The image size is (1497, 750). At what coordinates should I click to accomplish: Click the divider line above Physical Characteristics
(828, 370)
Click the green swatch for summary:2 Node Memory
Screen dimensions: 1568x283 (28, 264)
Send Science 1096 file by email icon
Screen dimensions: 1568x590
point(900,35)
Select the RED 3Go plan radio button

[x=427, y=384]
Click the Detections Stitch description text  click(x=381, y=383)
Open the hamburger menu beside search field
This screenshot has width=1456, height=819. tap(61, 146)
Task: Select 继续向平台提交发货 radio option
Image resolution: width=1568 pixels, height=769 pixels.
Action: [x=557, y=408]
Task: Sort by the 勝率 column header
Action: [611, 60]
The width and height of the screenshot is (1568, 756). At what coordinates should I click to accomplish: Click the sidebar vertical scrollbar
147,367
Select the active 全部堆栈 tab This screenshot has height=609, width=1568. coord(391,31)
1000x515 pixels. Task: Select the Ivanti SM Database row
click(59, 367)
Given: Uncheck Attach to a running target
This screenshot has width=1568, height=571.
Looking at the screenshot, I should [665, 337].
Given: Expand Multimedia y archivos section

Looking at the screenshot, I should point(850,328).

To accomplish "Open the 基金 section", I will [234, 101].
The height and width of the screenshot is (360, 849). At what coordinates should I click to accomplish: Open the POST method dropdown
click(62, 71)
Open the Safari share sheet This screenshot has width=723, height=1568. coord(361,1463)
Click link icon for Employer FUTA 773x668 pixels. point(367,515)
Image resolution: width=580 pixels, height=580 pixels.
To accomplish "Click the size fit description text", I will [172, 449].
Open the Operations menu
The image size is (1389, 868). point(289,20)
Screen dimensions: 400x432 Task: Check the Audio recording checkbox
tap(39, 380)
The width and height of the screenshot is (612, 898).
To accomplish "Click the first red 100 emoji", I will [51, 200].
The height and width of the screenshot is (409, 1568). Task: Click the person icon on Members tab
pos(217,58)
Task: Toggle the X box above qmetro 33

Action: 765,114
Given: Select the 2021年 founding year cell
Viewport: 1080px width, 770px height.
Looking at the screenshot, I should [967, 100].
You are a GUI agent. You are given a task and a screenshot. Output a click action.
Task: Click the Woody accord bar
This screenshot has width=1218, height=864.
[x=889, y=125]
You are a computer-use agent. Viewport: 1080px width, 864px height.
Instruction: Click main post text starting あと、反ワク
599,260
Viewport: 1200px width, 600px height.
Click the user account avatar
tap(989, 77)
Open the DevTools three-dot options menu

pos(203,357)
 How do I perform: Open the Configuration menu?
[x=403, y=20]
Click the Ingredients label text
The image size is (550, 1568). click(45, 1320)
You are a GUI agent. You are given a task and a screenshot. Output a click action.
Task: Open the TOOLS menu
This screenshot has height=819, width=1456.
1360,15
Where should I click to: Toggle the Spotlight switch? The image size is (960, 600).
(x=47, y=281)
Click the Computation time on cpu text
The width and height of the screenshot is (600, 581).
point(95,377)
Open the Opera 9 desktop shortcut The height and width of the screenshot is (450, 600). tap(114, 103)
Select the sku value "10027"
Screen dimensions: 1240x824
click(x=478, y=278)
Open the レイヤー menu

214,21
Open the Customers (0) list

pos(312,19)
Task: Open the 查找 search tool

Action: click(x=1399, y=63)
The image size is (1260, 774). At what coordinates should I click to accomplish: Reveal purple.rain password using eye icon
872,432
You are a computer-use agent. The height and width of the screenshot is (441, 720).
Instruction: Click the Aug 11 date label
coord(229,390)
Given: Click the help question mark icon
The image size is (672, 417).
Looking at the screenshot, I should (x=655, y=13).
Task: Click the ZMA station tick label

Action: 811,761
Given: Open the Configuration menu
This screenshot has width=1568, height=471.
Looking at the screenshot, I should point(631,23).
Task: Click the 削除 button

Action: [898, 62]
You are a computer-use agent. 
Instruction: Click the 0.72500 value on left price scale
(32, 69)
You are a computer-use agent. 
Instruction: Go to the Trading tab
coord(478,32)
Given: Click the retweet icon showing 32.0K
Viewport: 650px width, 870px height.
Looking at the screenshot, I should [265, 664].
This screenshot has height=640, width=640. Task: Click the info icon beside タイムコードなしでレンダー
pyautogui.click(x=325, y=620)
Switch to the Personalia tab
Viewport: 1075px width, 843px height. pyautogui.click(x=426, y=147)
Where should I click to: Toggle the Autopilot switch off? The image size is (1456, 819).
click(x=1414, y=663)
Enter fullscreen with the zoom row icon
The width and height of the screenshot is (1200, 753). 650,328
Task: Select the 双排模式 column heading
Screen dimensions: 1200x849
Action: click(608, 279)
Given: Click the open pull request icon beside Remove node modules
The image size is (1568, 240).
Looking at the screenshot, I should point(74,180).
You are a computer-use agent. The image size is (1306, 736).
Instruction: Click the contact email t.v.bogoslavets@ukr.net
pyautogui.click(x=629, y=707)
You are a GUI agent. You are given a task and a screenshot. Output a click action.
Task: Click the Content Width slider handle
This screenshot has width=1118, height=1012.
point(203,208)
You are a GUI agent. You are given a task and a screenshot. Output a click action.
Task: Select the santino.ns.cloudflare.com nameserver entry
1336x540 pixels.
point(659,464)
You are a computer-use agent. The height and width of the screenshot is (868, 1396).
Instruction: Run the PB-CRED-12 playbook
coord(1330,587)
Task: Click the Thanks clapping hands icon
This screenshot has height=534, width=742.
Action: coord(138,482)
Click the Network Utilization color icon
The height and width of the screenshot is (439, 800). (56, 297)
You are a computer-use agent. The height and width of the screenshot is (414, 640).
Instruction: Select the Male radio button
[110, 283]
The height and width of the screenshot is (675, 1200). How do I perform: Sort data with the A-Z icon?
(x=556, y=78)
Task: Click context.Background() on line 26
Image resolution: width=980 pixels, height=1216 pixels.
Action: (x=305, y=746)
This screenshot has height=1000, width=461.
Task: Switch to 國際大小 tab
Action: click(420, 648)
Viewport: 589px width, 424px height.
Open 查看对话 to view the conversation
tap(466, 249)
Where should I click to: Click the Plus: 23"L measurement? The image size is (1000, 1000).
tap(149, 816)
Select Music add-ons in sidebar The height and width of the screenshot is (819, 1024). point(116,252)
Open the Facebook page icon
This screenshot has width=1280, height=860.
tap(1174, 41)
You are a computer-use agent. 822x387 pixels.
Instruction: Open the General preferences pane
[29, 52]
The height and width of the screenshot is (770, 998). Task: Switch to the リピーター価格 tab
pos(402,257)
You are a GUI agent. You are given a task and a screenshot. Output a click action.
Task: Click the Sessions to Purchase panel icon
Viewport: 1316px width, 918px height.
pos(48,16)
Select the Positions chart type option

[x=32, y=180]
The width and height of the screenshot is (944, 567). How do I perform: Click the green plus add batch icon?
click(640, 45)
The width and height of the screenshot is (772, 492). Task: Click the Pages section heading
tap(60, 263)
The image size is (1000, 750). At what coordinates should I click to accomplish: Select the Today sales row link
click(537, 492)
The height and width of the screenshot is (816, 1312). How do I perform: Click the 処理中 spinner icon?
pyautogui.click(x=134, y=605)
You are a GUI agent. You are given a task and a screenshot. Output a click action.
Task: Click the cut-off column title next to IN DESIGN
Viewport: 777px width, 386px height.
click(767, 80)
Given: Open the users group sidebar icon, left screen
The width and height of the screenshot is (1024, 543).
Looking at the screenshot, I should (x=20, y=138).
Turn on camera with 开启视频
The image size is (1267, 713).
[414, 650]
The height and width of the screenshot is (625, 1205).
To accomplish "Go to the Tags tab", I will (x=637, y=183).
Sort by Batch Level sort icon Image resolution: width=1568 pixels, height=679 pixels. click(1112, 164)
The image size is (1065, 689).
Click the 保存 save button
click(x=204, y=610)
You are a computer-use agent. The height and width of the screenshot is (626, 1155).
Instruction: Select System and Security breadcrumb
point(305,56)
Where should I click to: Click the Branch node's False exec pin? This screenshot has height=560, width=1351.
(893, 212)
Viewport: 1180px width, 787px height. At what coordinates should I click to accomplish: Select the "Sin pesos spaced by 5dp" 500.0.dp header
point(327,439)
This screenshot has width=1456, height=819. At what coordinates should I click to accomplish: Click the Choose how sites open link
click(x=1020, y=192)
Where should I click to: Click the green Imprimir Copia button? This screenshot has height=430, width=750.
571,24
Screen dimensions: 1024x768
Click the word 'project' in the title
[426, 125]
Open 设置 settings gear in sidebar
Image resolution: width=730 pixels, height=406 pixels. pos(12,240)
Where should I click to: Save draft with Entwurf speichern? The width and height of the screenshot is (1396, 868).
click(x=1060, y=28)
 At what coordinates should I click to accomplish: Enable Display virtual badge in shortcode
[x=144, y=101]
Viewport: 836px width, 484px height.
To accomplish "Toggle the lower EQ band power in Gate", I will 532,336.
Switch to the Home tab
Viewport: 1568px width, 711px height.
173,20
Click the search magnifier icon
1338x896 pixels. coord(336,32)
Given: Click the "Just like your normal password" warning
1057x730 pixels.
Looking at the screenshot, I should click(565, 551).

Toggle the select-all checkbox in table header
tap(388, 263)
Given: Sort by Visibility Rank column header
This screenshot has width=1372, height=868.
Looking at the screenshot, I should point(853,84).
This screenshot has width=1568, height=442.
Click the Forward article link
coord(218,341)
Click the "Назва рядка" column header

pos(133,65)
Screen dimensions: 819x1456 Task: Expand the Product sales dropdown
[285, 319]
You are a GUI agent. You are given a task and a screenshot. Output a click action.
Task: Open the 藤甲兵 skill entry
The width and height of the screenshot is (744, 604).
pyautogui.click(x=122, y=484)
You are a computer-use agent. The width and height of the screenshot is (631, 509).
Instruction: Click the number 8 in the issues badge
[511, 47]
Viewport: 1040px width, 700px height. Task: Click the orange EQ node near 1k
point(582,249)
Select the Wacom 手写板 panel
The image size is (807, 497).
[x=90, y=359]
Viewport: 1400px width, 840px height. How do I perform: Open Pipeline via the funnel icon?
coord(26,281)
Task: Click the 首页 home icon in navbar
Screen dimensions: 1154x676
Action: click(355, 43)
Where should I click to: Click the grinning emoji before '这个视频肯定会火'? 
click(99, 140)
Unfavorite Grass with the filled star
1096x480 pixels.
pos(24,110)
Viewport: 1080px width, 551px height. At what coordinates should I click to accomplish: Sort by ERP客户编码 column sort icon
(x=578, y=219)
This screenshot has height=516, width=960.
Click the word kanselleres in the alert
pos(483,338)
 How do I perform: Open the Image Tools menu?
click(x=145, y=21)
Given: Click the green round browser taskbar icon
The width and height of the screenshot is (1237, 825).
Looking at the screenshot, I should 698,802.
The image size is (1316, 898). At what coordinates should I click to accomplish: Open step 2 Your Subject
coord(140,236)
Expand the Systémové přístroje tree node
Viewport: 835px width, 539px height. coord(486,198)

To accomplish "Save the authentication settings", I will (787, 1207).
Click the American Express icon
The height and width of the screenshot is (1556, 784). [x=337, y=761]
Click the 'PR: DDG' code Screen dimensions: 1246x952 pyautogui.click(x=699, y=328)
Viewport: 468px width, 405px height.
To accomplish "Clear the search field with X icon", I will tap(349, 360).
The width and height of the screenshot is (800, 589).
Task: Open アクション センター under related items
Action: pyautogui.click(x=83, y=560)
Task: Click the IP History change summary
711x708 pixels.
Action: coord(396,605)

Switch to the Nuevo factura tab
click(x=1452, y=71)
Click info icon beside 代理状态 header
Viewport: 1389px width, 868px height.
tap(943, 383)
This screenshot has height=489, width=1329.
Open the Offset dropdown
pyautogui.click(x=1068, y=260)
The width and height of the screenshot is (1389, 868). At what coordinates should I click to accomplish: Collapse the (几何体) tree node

■ **Instruction**
Rewrite the rows in the stretch from "Select the RED 3Go plan radio button" through "click(59, 367)", changing "hamburger menu" to "navigation menu" and leaving everything else as it is.

■ **Response**
Select the RED 3Go plan radio button

[x=427, y=384]
Click the Detections Stitch description text  click(x=381, y=383)
Open the navigation menu beside search field
This screenshot has width=1456, height=819. tap(61, 146)
Task: Select 继续向平台提交发货 radio option
Image resolution: width=1568 pixels, height=769 pixels.
Action: [x=557, y=408]
Task: Sort by the 勝率 column header
Action: [611, 60]
The width and height of the screenshot is (1568, 756). At what coordinates should I click to accomplish: Click the sidebar vertical scrollbar
147,367
Select the active 全部堆栈 tab This screenshot has height=609, width=1568. coord(391,31)
1000x515 pixels. Task: Select the Ivanti SM Database row
click(59, 367)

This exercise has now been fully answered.